De acordo com o TCU, a ausência de adequada fiscalização tem acarretado problemas como perda de receitas públicas, desmatamento e grilagem de terras. Nesse sentido, em 1º de abril o Tribunal determinou ao Incra e ao Ministério da Agricultura, Pecuária e Abastecimento (Mapa) a adoção, em até 120 dias, de um conjunto de providências com vistas a sanar essas irregularidades.
No último dia 29, o Incra lançou a Sigef Titulação, uma plataforma digital com a alegada finalidade de agilizar e facilitar o processo de regularização fundiária em todo o país. O procedimento pode ser feito pela Internet – após o requerente preencher dados pessoais e inserir documentos por meio digital, o Incra procederá à análise da documentação para emissão de título definitivo. Segundo o Incra, o objetivo é “garantir rapidez e segurança ao processo de titulação de posses rurais em áreas da União”.

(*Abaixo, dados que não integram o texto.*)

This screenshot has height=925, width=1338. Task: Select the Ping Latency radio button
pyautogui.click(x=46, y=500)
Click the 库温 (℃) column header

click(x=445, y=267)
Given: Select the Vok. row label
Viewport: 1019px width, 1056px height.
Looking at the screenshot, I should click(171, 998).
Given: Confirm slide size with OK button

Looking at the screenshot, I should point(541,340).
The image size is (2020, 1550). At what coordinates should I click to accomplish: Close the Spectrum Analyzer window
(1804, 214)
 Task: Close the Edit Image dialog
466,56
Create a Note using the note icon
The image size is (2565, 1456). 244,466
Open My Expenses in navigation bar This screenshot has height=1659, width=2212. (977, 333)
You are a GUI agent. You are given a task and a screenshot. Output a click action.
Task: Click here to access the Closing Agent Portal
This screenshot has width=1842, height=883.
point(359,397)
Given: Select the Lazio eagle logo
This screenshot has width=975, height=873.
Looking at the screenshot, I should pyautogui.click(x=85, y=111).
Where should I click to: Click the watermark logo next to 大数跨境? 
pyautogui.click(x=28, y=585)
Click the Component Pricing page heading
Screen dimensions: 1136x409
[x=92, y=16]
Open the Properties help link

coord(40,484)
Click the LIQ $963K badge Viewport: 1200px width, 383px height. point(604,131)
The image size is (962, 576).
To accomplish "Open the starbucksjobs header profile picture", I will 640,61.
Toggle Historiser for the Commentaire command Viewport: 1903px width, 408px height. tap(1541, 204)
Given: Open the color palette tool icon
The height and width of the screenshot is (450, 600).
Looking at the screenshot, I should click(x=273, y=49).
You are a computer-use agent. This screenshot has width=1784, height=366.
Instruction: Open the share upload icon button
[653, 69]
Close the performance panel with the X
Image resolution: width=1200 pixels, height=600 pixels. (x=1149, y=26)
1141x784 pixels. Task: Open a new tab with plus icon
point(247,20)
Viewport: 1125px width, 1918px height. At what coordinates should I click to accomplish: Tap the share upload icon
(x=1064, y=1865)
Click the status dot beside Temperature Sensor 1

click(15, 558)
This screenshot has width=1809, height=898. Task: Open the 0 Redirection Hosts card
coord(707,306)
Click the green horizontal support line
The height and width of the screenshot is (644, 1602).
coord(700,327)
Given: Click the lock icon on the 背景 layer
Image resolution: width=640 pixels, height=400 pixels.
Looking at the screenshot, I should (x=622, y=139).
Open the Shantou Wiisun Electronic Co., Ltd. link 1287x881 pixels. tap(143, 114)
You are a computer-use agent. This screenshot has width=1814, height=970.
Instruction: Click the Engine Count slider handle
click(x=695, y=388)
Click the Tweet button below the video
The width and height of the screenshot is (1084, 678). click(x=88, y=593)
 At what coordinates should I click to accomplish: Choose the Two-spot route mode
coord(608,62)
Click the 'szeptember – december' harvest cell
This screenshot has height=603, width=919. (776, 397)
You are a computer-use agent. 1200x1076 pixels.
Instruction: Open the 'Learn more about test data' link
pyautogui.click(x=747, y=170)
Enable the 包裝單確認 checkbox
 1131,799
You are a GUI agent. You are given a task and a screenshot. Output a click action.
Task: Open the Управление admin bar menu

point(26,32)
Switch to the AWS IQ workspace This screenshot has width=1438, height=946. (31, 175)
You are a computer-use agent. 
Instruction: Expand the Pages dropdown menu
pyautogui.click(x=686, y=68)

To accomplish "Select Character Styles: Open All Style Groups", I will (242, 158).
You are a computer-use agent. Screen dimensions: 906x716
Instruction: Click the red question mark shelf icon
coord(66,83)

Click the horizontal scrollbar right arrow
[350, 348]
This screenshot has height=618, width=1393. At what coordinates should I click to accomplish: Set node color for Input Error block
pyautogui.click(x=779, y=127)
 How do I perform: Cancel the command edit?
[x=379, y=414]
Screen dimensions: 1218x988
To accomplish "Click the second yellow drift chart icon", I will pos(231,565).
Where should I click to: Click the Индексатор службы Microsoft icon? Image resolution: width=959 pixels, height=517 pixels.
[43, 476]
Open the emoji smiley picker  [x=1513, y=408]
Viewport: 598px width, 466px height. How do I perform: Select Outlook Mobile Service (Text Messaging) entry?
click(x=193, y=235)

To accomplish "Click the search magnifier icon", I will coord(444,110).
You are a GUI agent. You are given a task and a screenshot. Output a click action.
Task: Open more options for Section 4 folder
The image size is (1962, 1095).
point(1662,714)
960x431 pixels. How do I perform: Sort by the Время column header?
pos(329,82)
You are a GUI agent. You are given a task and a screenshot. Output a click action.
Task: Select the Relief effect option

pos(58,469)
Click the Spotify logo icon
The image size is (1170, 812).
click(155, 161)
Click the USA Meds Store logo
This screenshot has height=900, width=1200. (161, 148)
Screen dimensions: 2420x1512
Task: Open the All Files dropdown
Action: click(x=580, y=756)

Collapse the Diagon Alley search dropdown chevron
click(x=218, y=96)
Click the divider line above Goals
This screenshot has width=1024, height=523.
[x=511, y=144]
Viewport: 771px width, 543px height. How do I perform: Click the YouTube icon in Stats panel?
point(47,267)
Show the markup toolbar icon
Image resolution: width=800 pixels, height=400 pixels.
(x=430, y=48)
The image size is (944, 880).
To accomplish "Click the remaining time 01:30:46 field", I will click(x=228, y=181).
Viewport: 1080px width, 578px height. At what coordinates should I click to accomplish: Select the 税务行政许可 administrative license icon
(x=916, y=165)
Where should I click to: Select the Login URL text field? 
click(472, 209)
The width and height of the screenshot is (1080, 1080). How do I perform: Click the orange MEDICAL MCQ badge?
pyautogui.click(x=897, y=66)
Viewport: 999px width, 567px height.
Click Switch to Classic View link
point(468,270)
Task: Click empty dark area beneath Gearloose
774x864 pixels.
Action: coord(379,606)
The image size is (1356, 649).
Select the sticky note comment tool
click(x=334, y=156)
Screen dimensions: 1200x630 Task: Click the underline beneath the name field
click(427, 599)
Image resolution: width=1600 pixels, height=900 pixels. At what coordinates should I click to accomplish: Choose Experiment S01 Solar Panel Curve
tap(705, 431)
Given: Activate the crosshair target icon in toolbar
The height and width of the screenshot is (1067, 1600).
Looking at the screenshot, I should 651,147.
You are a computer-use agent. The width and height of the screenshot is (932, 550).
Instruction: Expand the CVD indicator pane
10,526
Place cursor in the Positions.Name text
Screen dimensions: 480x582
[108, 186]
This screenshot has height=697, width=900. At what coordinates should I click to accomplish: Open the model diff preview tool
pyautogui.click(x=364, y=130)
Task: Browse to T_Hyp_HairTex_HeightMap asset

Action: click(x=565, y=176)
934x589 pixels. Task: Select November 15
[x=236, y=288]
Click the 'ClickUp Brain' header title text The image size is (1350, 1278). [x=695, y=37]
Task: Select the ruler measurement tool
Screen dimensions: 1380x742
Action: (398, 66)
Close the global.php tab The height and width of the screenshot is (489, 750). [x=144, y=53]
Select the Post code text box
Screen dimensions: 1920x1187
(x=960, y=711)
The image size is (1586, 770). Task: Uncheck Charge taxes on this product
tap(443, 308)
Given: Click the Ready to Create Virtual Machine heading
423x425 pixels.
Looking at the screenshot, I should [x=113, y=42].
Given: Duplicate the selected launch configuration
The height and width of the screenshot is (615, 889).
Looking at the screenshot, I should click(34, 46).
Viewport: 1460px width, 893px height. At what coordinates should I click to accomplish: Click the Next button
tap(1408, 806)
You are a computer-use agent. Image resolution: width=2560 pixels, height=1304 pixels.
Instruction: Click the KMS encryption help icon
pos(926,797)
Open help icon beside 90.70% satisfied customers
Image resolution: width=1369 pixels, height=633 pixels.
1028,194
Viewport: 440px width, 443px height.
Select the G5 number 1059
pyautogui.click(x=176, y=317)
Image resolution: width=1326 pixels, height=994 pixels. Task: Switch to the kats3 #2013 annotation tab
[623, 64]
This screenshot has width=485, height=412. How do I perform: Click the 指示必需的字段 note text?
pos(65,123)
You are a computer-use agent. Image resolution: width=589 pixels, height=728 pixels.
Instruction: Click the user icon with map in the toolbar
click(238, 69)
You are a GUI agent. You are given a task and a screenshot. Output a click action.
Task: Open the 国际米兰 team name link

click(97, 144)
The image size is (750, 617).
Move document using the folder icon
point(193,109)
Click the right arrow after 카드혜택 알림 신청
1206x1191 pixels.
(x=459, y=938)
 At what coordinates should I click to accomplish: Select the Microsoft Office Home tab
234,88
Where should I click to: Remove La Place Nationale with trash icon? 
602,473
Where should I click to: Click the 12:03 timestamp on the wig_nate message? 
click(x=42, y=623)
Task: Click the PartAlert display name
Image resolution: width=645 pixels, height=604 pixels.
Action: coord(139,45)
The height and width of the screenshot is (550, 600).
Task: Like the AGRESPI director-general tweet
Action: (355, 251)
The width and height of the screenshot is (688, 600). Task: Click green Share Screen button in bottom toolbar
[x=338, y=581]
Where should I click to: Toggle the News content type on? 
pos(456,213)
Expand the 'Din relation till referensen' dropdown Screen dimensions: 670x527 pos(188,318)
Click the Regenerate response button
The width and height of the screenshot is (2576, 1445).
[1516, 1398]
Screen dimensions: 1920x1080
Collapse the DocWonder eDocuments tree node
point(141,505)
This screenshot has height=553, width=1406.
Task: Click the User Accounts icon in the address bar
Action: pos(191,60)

Para a Procuradoria Federal dos Direitos do Cidadão, a divulgação do programa, com pequeno espaço temporal desde o acórdão do TCU, parece ocorrer em desatenção às medidas determinadas pelo Tribunal. “Ao contrário, o aparente objetivo da plataforma é facilitar a proliferação de requerimentos, independentemente de correção das irregularidades constatadas por aquele tribunal, agravando ainda mais o cenário por ele identificado”, aponta a Procuradoria.
Em ofício encaminhado na terça-feira (5) à ministra do Mapa, Tereza Cristina, e à presidência do Incra, a PFDC questiona a compatibilidade da plataforma com as medidas que devem ser adotadas em atenção às determinações do TCU.
De acordo com informações do site do Incra, o Sigef-Titulação promoverá o cruzamento das informações de áreas georreferenciadas e validadas pelo programa com outros bancos de dados governamentais. Segundo a autarquia, por meio de sensoriamento remoto, será possível identificar a existência de sobreposição a áreas da SPU, do Ministério do Meio ambiente ou da Funai.
“Não há referência, no entanto, quanto à adoção de quaisquer medidas para a solução dos problemas constatados pelo Tribunal de Contas da União na Tomada de Contas especial TC nº 031.961/2017-7, especialmente em relação a fragilidade das bases de dados, a ausência de cruzamentos eficazes e o próprio georreferenciamento no tocante ao Programa Terra Legal na Amazônia Legal”, aponta a Procuradoria dos Direitos do Cidadão.
O Ministério da Agricultura, Pecuária e Abastecimento terá cinco dias úteis para prestar os esclarecimentos ao órgão do Ministério Público Federal.
Irregularidades identificadas
O acórdão 727 do Tribunal de Contas da União traz uma análise detida a respeito de seis aspectos do Programa Terra Legal. Entre os apontamentos, está a não adoção de providências para a recuperação de mais de R$ 1 bilhão em áreas irregularmente ocupadas. O TCU também chama atenção quanto à ausência de medidas para a retomada de áreas cujos processos foram indeferidos, ressaltando que o conjunto de áreas nessa situação totaliza 887 mil hectares, no valor de mais de R$ 2,4 bilhões.
Ainda segundo o acórdão, 95% das áreas não cumprem as cláusulas resolutivas, em desobediência aos termos do art. 15 da Lei nº 11.952/2019. Observou-se, ainda, que a cláusula resolutiva referente ao pagamento de parcelas tampouco é observada – descumprindo, portanto, sua função social, além da frustração de receitas de cerca de R$ 7 milhões.
No que se refere a titulações irregulares, o TCU aponta que o Programa Terra Legal realizou a titulação de 7.799,4296 ha de terras para 94 detentores que não preenchiam os requisitos da Lei 11.952/2009 – resultando em prejuízo financeiro de mais de R$ 12 milhões. Tal situação é decorrente de declarações incorretas prestadas pelos requerentes do programa no momento de formalização de processo administrativo, sem a verificação dessas informações, além de titulações realizadas mesmo com declarações não compatíveis com as regras estabelecidas.